──────── Data provided

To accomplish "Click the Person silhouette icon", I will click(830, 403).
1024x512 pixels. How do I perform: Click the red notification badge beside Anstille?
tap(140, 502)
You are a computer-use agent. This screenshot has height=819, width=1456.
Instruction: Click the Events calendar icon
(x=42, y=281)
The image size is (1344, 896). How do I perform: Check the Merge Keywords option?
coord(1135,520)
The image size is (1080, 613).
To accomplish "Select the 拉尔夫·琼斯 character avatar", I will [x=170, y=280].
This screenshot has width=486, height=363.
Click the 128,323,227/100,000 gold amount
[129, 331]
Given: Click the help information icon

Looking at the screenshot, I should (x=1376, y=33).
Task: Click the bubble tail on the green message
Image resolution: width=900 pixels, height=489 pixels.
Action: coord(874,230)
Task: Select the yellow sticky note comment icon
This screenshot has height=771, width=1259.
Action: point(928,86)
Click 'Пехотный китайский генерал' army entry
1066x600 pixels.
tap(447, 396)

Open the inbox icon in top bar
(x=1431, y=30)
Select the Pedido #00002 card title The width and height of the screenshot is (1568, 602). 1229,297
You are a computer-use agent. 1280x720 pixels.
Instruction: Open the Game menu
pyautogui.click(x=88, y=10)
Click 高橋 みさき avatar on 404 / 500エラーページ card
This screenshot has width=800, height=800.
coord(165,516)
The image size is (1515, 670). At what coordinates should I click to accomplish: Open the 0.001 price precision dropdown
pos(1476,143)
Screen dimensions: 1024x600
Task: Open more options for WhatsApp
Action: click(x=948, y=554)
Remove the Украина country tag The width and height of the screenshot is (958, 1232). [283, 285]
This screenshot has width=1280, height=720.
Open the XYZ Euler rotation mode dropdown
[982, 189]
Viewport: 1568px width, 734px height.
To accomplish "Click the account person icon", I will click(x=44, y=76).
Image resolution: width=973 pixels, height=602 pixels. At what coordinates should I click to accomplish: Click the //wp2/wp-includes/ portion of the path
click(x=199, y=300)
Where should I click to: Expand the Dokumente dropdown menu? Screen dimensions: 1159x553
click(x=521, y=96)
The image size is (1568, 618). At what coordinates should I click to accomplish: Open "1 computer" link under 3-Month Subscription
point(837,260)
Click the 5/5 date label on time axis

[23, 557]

────────────────

▶ Exercise prompt
Each entry above must be repeated exactly, with nothing dropped.

▶ Result for this task
To accomplish "Click the Person silhouette icon", I will click(830, 403).
1024x512 pixels. How do I perform: Click the red notification badge beside Anstille?
tap(140, 502)
You are a computer-use agent. This screenshot has height=819, width=1456.
Instruction: Click the Events calendar icon
(x=42, y=281)
The image size is (1344, 896). How do I perform: Check the Merge Keywords option?
coord(1135,520)
The image size is (1080, 613).
To accomplish "Select the 拉尔夫·琼斯 character avatar", I will [x=170, y=280].
This screenshot has width=486, height=363.
Click the 128,323,227/100,000 gold amount
[129, 331]
Given: Click the help information icon

Looking at the screenshot, I should (x=1376, y=33).
Task: Click the bubble tail on the green message
Image resolution: width=900 pixels, height=489 pixels.
Action: coord(874,230)
Task: Select the yellow sticky note comment icon
This screenshot has height=771, width=1259.
Action: point(928,86)
Click 'Пехотный китайский генерал' army entry
1066x600 pixels.
tap(447, 396)

Open the inbox icon in top bar
(x=1431, y=30)
Select the Pedido #00002 card title The width and height of the screenshot is (1568, 602). 1229,297
You are a computer-use agent. 1280x720 pixels.
Instruction: Open the Game menu
pyautogui.click(x=88, y=10)
Click 高橋 みさき avatar on 404 / 500エラーページ card
This screenshot has width=800, height=800.
coord(165,516)
The image size is (1515, 670). At what coordinates should I click to accomplish: Open the 0.001 price precision dropdown
pos(1476,143)
Screen dimensions: 1024x600
Task: Open more options for WhatsApp
Action: click(x=948, y=554)
Remove the Украина country tag The width and height of the screenshot is (958, 1232). [283, 285]
This screenshot has width=1280, height=720.
Open the XYZ Euler rotation mode dropdown
[982, 189]
Viewport: 1568px width, 734px height.
To accomplish "Click the account person icon", I will click(x=44, y=76).
Image resolution: width=973 pixels, height=602 pixels. At what coordinates should I click to accomplish: Click the //wp2/wp-includes/ portion of the path
click(x=199, y=300)
Where should I click to: Expand the Dokumente dropdown menu? Screen dimensions: 1159x553
click(x=521, y=96)
The image size is (1568, 618). At what coordinates should I click to accomplish: Open "1 computer" link under 3-Month Subscription
point(837,260)
Click the 5/5 date label on time axis

[23, 557]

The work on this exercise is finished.